结果：经PCR及DNA dot blot鉴定人突变体OPTN（E50K）基因完整整合入C57小鼠基因组，组织免疫荧光及Western blotting显示人OPTN（E50K）蛋白在转基因小鼠视网膜中过量表达。与野生小鼠相比，18月龄转基因小鼠视网膜厚度明显下降（P<0.05），视网膜RGCs数量明显减少（P<0.05），视网膜CREB磷酸化水平下降（P<0.05），BDNF mRNA水平和蛋白表达水平明显下降（P<0.05），mir-9转录水平也检测到明显下降，各月龄转基因小鼠眼压与野生小鼠相比无明显差异（P>0.05）。体外细胞模型上，与转染野生型OPTN基因相比，转染OPTN(E50K)突变基因的RGC-5细胞BDNF mRNA水平和蛋白水平显著下降（P<0.05），mir-9转录水平也检测到明显下降，CREB磷酸化水平下降（P<0.05），凋亡明显增多（P<0.05）。

结论：人突变体OPTN（E50K）转基因小鼠模型建立成功，该小鼠在生长发育过程中眼压保持正常范围，具有正常眼压型青光眼的视网膜变性特征。

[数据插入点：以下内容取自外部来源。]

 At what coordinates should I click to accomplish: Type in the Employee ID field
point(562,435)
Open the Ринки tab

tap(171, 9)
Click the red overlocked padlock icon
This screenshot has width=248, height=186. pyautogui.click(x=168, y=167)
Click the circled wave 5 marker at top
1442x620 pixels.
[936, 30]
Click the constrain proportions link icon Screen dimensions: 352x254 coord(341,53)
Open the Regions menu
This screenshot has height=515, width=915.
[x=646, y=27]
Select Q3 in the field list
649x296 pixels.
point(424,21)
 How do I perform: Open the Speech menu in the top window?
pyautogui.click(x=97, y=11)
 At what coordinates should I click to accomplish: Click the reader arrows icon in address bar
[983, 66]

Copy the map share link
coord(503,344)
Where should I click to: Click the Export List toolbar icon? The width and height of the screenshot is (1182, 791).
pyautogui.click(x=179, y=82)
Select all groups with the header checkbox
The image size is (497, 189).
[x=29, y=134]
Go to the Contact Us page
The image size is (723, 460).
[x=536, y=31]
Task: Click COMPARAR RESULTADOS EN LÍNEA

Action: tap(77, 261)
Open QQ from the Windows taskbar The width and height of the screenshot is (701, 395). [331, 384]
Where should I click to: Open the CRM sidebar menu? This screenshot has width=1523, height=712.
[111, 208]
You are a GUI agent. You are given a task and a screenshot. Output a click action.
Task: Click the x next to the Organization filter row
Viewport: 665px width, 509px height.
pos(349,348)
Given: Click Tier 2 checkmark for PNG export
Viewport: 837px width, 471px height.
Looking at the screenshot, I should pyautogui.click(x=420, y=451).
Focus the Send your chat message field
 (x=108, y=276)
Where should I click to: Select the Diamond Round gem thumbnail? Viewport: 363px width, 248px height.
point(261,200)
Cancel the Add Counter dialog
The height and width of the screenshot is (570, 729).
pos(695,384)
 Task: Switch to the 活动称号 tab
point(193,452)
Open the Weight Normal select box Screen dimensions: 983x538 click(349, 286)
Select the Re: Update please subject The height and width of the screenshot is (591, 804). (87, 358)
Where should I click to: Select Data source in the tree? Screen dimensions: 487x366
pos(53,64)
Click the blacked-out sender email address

在转基因小鼠体内和体外细胞模型人突变体OPTN(E50K)均可以诱导视网膜神经节细胞的CREB磷酸化水平下降以及BDNF mRNA以及蛋白的表达下降，并且使RGCs凋亡数量相应增加，推测人突变体OPTN（E50K）可能通过影响miR-9的水平，进而调控REST-CREB-BDNF通路的表达，致使RGCs神经营养缺乏，从而导致RGCs凋亡，为OPTN基因突变导致POAG分子生物学机制提供了新的证据，进一步为青光眼的基因治疗提供了良好的研究基础，为临床治疗青光眼提供新的策略和治疗靶点，并对推进该疾病的研究具有重要意义。